(What is expected)
Go through the lines below and transcribe each one exactly.

===

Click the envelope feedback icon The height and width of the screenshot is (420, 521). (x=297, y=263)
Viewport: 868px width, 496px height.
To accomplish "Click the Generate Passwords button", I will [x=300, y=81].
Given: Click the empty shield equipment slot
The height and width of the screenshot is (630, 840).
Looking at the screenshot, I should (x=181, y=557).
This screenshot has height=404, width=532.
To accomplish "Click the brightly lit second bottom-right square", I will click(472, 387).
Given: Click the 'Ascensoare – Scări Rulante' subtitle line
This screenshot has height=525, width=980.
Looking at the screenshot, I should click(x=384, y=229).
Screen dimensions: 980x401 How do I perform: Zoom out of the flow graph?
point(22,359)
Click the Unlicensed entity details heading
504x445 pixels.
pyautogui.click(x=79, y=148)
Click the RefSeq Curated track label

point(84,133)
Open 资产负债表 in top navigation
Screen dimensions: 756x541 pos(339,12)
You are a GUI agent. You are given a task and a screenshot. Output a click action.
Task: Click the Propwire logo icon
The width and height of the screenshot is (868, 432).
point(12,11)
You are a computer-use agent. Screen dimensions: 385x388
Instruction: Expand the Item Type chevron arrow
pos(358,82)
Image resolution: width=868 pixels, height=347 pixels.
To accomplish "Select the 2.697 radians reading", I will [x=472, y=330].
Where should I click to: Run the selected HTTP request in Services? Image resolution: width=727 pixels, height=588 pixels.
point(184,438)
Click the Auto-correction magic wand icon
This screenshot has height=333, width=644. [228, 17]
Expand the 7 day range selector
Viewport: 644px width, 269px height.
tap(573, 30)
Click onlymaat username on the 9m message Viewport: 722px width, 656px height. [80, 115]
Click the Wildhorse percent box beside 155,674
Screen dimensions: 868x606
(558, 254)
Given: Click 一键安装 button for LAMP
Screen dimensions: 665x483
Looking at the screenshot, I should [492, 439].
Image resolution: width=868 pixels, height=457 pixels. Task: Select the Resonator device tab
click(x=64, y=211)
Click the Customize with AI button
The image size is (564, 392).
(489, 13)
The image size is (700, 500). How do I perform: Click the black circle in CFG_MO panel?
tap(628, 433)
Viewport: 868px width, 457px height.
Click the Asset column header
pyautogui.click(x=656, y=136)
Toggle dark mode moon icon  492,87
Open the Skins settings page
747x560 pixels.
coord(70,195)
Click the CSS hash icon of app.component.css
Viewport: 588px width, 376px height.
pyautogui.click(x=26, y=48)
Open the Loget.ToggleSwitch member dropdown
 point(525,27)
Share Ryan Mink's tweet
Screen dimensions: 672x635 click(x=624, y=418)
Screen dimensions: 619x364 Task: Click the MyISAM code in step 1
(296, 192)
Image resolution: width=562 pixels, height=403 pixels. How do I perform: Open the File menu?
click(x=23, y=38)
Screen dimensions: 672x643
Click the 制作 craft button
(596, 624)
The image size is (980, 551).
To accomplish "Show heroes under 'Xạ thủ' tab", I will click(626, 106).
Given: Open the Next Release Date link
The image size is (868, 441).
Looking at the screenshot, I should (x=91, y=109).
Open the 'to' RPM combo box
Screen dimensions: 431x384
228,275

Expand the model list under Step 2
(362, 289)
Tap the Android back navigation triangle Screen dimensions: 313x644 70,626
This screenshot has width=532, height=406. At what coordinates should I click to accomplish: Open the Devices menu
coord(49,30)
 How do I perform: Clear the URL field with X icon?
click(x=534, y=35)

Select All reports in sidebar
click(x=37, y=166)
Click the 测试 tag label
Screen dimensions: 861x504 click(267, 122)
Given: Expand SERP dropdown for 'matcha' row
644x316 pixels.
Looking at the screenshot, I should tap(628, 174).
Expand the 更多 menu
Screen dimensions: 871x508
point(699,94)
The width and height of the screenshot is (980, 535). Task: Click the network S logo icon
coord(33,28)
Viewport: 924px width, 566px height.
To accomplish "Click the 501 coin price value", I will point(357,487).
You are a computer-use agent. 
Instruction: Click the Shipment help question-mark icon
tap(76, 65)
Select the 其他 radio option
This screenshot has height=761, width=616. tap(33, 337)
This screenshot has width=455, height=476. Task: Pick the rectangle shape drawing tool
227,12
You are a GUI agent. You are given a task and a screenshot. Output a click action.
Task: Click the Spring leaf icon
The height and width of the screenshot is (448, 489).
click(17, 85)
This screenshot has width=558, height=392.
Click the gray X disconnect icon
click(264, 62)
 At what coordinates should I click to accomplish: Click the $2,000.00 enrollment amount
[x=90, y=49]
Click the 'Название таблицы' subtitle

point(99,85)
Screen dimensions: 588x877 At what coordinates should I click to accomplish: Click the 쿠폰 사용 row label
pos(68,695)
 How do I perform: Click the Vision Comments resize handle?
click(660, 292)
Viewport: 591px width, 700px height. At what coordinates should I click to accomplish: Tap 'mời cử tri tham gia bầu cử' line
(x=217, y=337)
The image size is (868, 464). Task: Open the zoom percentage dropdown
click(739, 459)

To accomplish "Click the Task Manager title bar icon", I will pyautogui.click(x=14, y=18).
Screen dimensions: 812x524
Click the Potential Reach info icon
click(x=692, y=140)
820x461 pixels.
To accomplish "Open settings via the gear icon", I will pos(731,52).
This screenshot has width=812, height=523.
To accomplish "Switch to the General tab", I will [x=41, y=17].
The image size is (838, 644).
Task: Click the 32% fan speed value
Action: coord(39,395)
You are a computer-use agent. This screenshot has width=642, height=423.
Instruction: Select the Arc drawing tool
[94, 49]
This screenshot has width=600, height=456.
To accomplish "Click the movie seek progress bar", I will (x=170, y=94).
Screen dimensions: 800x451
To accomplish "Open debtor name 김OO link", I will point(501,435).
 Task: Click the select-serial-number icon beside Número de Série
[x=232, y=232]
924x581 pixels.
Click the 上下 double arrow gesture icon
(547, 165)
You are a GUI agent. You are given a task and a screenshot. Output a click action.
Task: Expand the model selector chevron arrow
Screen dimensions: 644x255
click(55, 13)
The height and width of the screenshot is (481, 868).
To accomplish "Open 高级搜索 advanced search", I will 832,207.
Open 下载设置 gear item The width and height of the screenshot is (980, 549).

===

(Output for this exercise)
Click the envelope feedback icon The height and width of the screenshot is (420, 521). (x=297, y=263)
Viewport: 868px width, 496px height.
To accomplish "Click the Generate Passwords button", I will [x=300, y=81].
Given: Click the empty shield equipment slot
The height and width of the screenshot is (630, 840).
Looking at the screenshot, I should (x=181, y=557).
This screenshot has height=404, width=532.
To accomplish "Click the brightly lit second bottom-right square", I will click(472, 387).
Given: Click the 'Ascensoare – Scări Rulante' subtitle line
This screenshot has height=525, width=980.
Looking at the screenshot, I should click(x=384, y=229).
Screen dimensions: 980x401 How do I perform: Zoom out of the flow graph?
point(22,359)
Click the Unlicensed entity details heading
504x445 pixels.
pyautogui.click(x=79, y=148)
Click the RefSeq Curated track label

point(84,133)
Open 资产负债表 in top navigation
Screen dimensions: 756x541 pos(339,12)
You are a GUI agent. You are given a task and a screenshot. Output a click action.
Task: Click the Propwire logo icon
The width and height of the screenshot is (868, 432).
point(12,11)
You are a computer-use agent. Screen dimensions: 385x388
Instruction: Expand the Item Type chevron arrow
pos(358,82)
Image resolution: width=868 pixels, height=347 pixels.
To accomplish "Select the 2.697 radians reading", I will [x=472, y=330].
Where should I click to: Run the selected HTTP request in Services? Image resolution: width=727 pixels, height=588 pixels.
point(184,438)
Click the Auto-correction magic wand icon
This screenshot has height=333, width=644. [228, 17]
Expand the 7 day range selector
Viewport: 644px width, 269px height.
tap(573, 30)
Click onlymaat username on the 9m message Viewport: 722px width, 656px height. [80, 115]
Click the Wildhorse percent box beside 155,674
Screen dimensions: 868x606
(558, 254)
Given: Click 一键安装 button for LAMP
Screen dimensions: 665x483
Looking at the screenshot, I should [492, 439].
Image resolution: width=868 pixels, height=457 pixels. Task: Select the Resonator device tab
click(x=64, y=211)
Click the Customize with AI button
The image size is (564, 392).
(489, 13)
The image size is (700, 500). How do I perform: Click the black circle in CFG_MO panel?
tap(628, 433)
Viewport: 868px width, 457px height.
Click the Asset column header
pyautogui.click(x=656, y=136)
Toggle dark mode moon icon  492,87
Open the Skins settings page
747x560 pixels.
coord(70,195)
Click the CSS hash icon of app.component.css
Viewport: 588px width, 376px height.
pyautogui.click(x=26, y=48)
Open the Loget.ToggleSwitch member dropdown
 point(525,27)
Share Ryan Mink's tweet
Screen dimensions: 672x635 click(x=624, y=418)
Screen dimensions: 619x364 Task: Click the MyISAM code in step 1
(296, 192)
Image resolution: width=562 pixels, height=403 pixels. How do I perform: Open the File menu?
click(x=23, y=38)
Screen dimensions: 672x643
Click the 制作 craft button
(596, 624)
The image size is (980, 551).
To accomplish "Show heroes under 'Xạ thủ' tab", I will click(626, 106).
Given: Open the Next Release Date link
The image size is (868, 441).
Looking at the screenshot, I should (x=91, y=109).
Open the 'to' RPM combo box
Screen dimensions: 431x384
228,275

Expand the model list under Step 2
(362, 289)
Tap the Android back navigation triangle Screen dimensions: 313x644 70,626
This screenshot has width=532, height=406. At what coordinates should I click to accomplish: Open the Devices menu
coord(49,30)
 How do I perform: Clear the URL field with X icon?
click(x=534, y=35)

Select All reports in sidebar
click(x=37, y=166)
Click the 测试 tag label
Screen dimensions: 861x504 click(267, 122)
Given: Expand SERP dropdown for 'matcha' row
644x316 pixels.
Looking at the screenshot, I should tap(628, 174).
Expand the 更多 menu
Screen dimensions: 871x508
point(699,94)
The width and height of the screenshot is (980, 535). Task: Click the network S logo icon
coord(33,28)
Viewport: 924px width, 566px height.
To accomplish "Click the 501 coin price value", I will point(357,487).
You are a computer-use agent. 
Instruction: Click the Shipment help question-mark icon
tap(76, 65)
Select the 其他 radio option
This screenshot has height=761, width=616. tap(33, 337)
This screenshot has width=455, height=476. Task: Pick the rectangle shape drawing tool
227,12
You are a GUI agent. You are given a task and a screenshot. Output a click action.
Task: Click the Spring leaf icon
The height and width of the screenshot is (448, 489).
click(17, 85)
This screenshot has width=558, height=392.
Click the gray X disconnect icon
click(264, 62)
 At what coordinates should I click to accomplish: Click the $2,000.00 enrollment amount
[x=90, y=49]
Click the 'Название таблицы' subtitle

point(99,85)
Screen dimensions: 588x877 At what coordinates should I click to accomplish: Click the 쿠폰 사용 row label
pos(68,695)
 How do I perform: Click the Vision Comments resize handle?
click(660, 292)
Viewport: 591px width, 700px height. At what coordinates should I click to accomplish: Tap 'mời cử tri tham gia bầu cử' line
(x=217, y=337)
The image size is (868, 464). Task: Open the zoom percentage dropdown
click(739, 459)

To accomplish "Click the Task Manager title bar icon", I will pyautogui.click(x=14, y=18).
Screen dimensions: 812x524
Click the Potential Reach info icon
click(x=692, y=140)
820x461 pixels.
To accomplish "Open settings via the gear icon", I will pos(731,52).
This screenshot has width=812, height=523.
To accomplish "Switch to the General tab", I will [x=41, y=17].
The image size is (838, 644).
Task: Click the 32% fan speed value
Action: coord(39,395)
You are a computer-use agent. This screenshot has width=642, height=423.
Instruction: Select the Arc drawing tool
[94, 49]
This screenshot has width=600, height=456.
To accomplish "Click the movie seek progress bar", I will (x=170, y=94).
Screen dimensions: 800x451
To accomplish "Open debtor name 김OO link", I will point(501,435).
 Task: Click the select-serial-number icon beside Número de Série
[x=232, y=232]
924x581 pixels.
Click the 上下 double arrow gesture icon
(547, 165)
You are a GUI agent. You are given a task and a screenshot. Output a click action.
Task: Expand the model selector chevron arrow
Screen dimensions: 644x255
click(55, 13)
The height and width of the screenshot is (481, 868).
To accomplish "Open 高级搜索 advanced search", I will 832,207.
Open 下载设置 gear item The width and height of the screenshot is (980, 549).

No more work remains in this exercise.